Ces deux éléments, paradis fiscaux et extractivisme en Afrique, ont deux points communs ; ils sont tous deux permis par la loi et servent le bien-fondé d’une économie mondiale, si vitale et inébranlable pour tous. Or, aucune instance internationale ne vise à réprimander et désaliéner le monde de la désuétude du droit. À quand un organe législatif supervisant les politiques fiscales, l’exploitation à outrance de ressources naturelles ou encore la délocalisation d’emplois, et ce sur une échelle mondiale ? Même le précédent G20, il y a de cela à peine un an, ne s’est aucunement penché sur ces enjeux cruciaux. Jean-Robert Sansfaçon le relate dans le Devoir : « Au cours des dix dernières années, Apple a payé seulement 4 % d’impôt sur les 200 milliards $US de profits encaissés dans le monde (…) les dirigeants des pays du G20 réunis en Chine n’ont pas abordé le sujet, et c’est dommage. Une entente existe depuis l’an dernier entre une soixantaine de nations qui se sont engagées à échanger des renseignements fiscaux à partir de l’an prochain, mais là s’arrête leur obligation pour le moment. » [4]. Le droit ne doit pas se résumer à une vulgaire technocratie malléable aux intérêts de certains, mais doit avoir des bases solides de justice pour le plus grand nombre, et ne pas être l’esclave de l’économie.

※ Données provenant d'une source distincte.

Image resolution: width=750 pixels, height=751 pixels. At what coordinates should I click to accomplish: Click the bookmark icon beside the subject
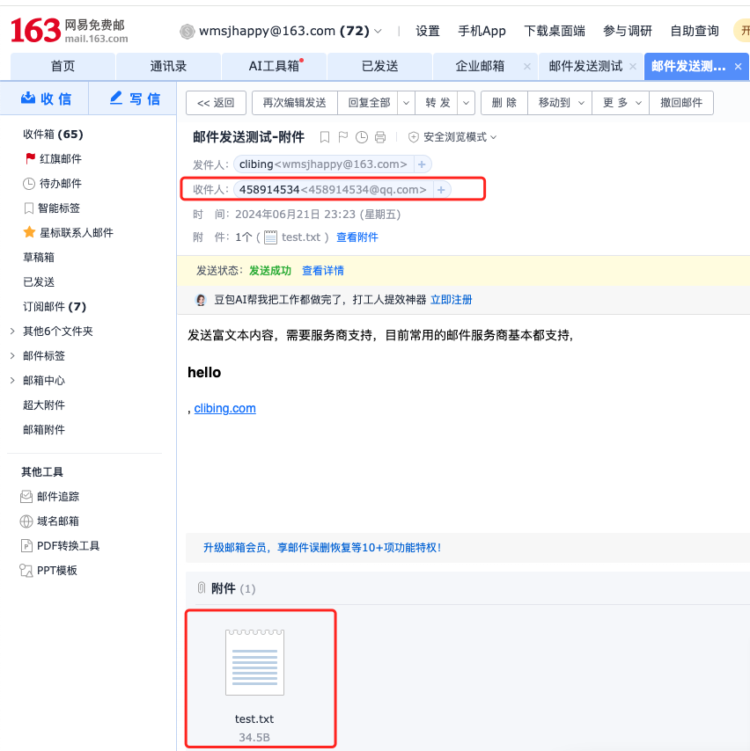tap(325, 137)
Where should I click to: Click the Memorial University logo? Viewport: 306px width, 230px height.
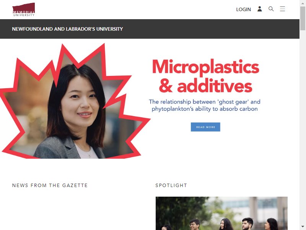click(x=24, y=9)
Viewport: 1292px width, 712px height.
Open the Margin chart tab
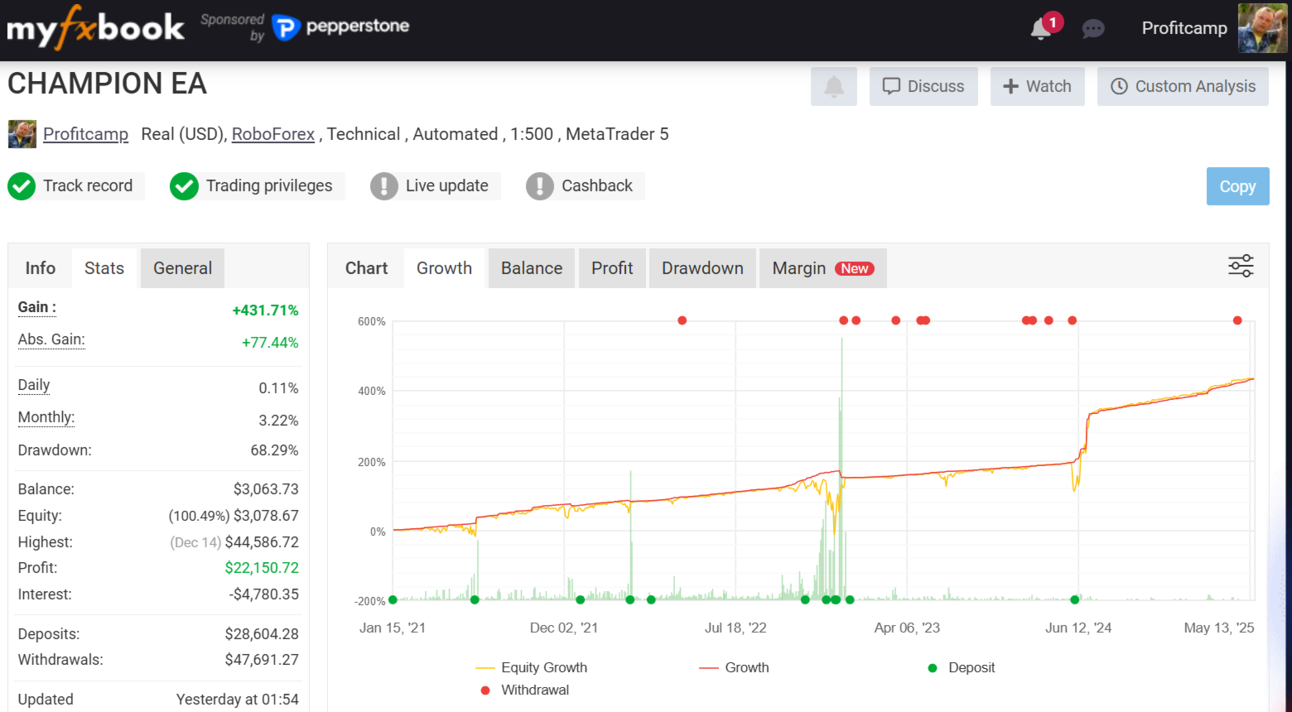(822, 268)
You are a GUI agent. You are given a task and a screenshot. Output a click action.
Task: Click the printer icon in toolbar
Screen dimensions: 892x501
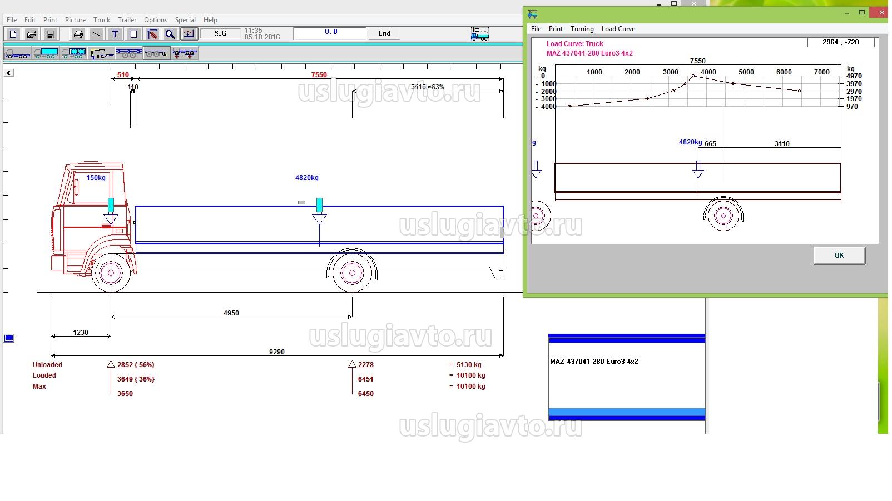[78, 34]

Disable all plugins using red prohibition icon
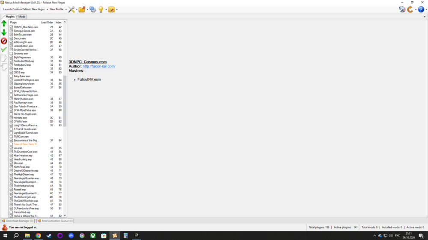4,41
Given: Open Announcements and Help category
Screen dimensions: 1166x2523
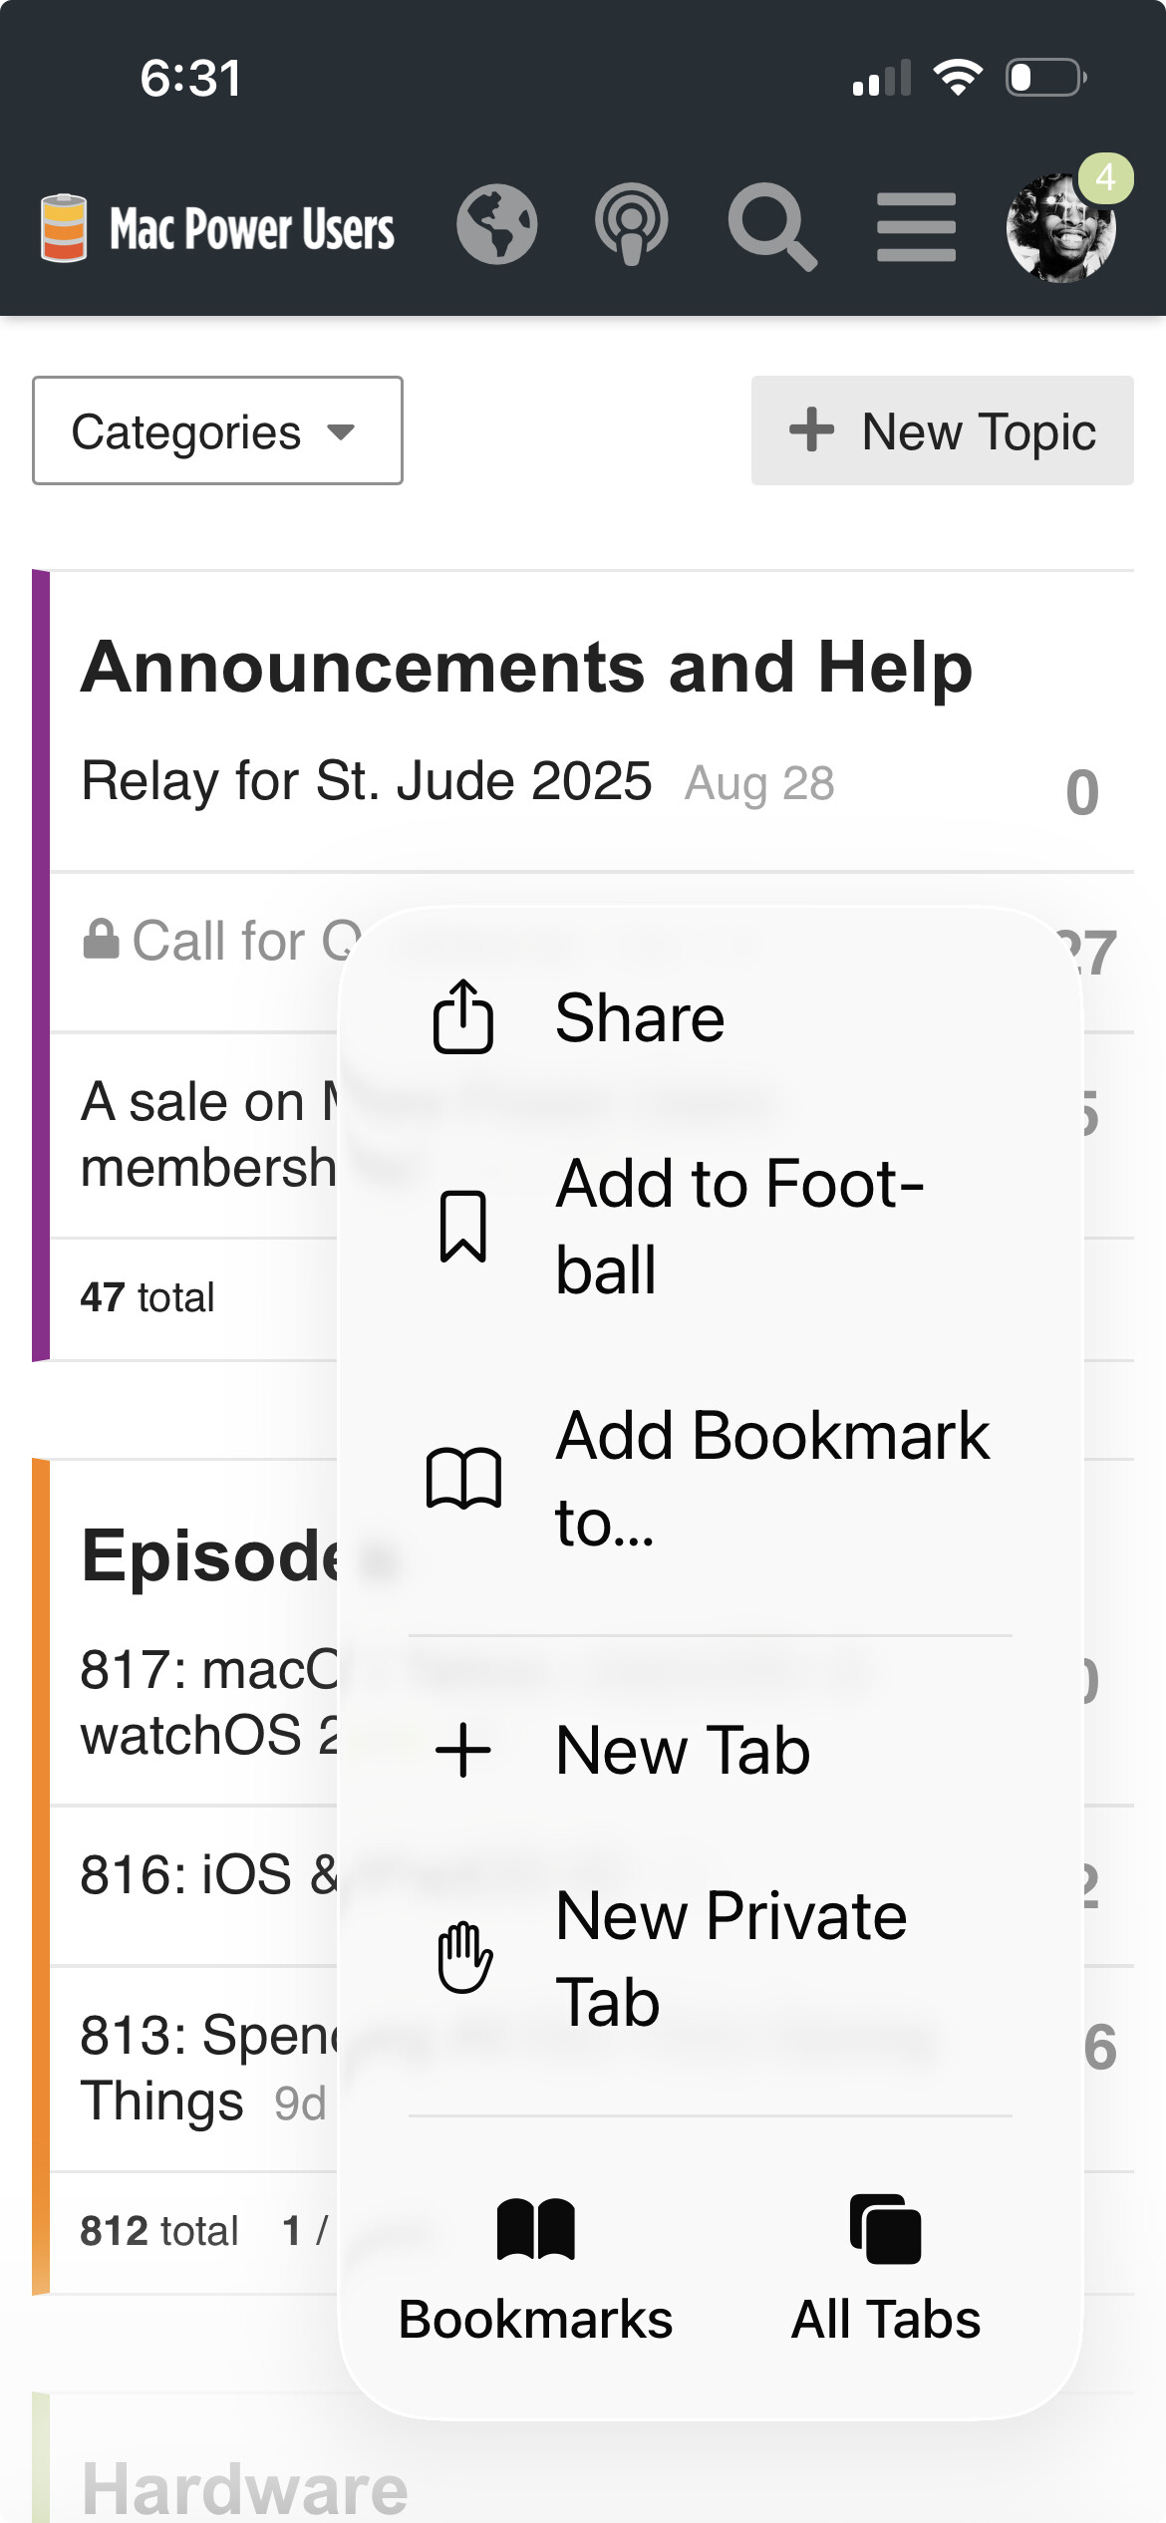Looking at the screenshot, I should point(526,668).
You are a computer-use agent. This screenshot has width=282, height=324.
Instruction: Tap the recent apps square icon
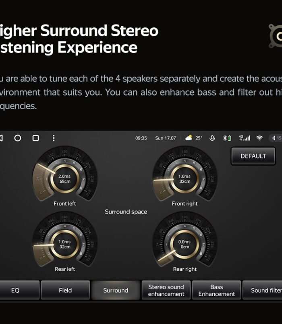click(35, 138)
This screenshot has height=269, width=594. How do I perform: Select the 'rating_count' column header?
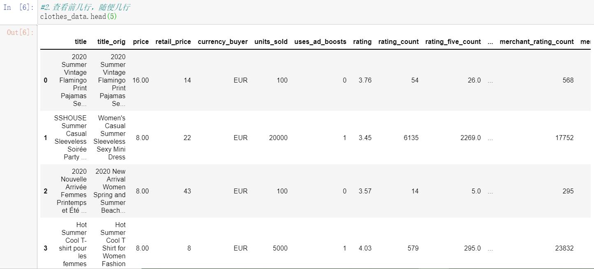(x=398, y=42)
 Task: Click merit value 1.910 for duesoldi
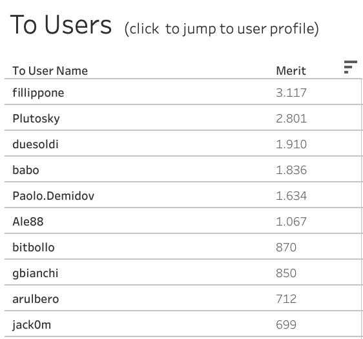point(291,144)
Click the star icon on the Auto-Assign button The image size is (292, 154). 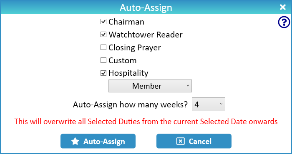click(75, 142)
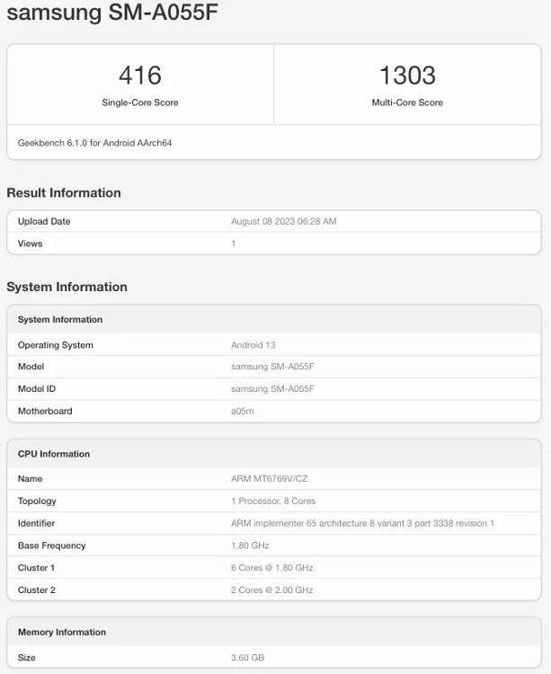The width and height of the screenshot is (551, 674).
Task: Click the Memory Size value 3.60 GB
Action: [x=247, y=658]
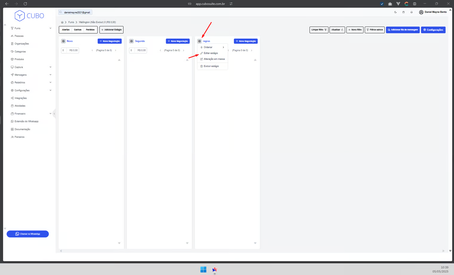Select Editar estágio from the menu
This screenshot has width=454, height=275.
(211, 53)
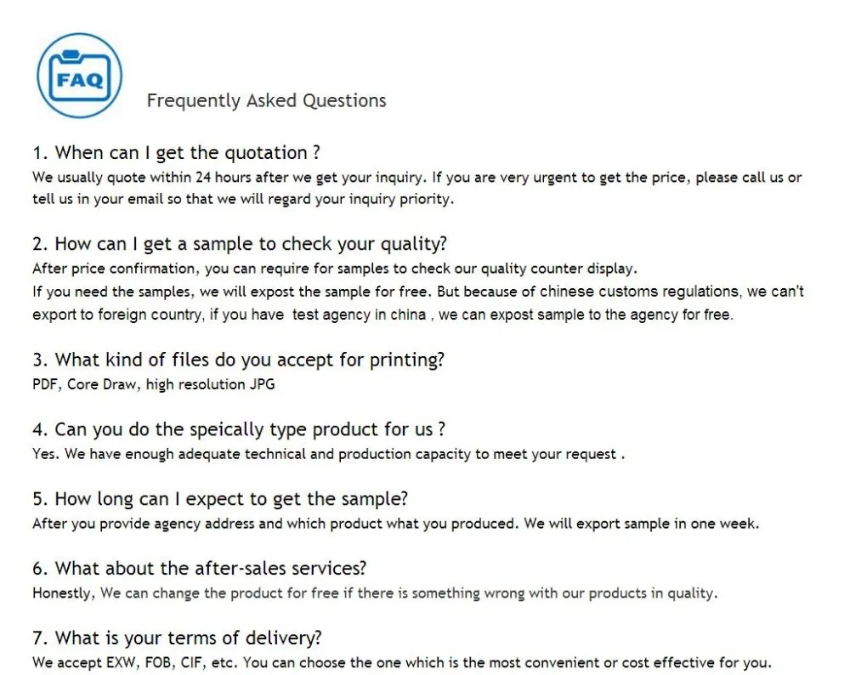Click the line about price confirmation samples
The height and width of the screenshot is (675, 850).
[x=334, y=269]
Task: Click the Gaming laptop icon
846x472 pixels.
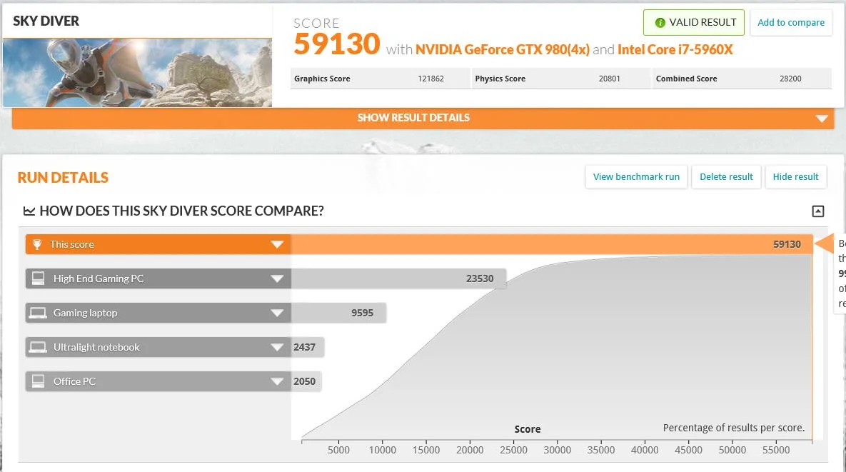Action: [x=38, y=313]
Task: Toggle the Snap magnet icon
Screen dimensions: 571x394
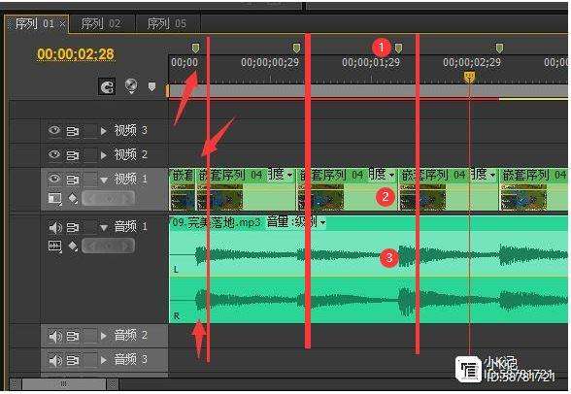Action: tap(107, 87)
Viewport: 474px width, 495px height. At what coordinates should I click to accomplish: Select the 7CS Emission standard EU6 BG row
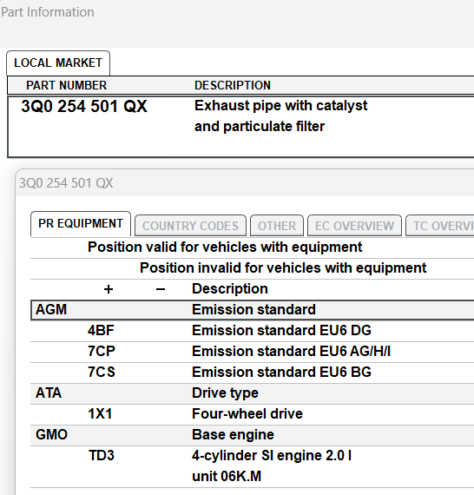coord(253,373)
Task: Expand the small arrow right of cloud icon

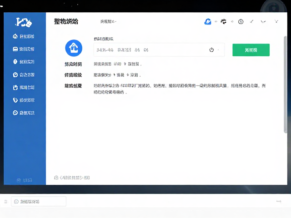Action: [x=216, y=22]
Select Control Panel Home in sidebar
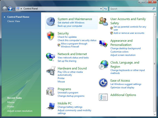 18,17
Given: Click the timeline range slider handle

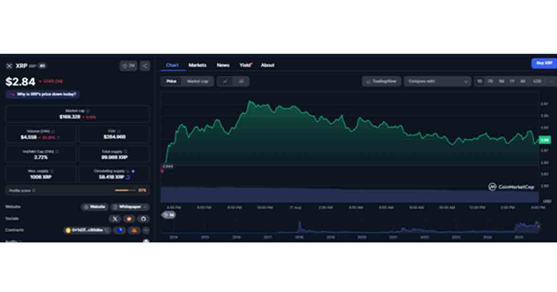Looking at the screenshot, I should pyautogui.click(x=168, y=215).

Une transition économique vers les énergies vertes, vers des emplois plus décents là où ils sont délocalisés, et vers un avenir dénué de paradis fiscaux est viable, et souhaitable. Le droit, et ici le droit international, pourraient avoir l’honneur d’en être les garants pour une justice plus équitable.


[1] : De quoi Total est-elle la somme?, Alain Deneault, écosociété, mars 2017.

[2] : Les écologistes suivent de près le procès de Ristigouche., Patrice Bergeron, Le Devoir, 6 septembre 2017.

[3] : Paradis fiscaux : des milliards de dollars échappent au fisc canadien chaque année, Olivier Bachand, Radio-Canada, 9 mars 2016.

[4] : « Cool », Apple!, Jean-Robert Sansfaçon, Le Devoir, 7 septembre 2016.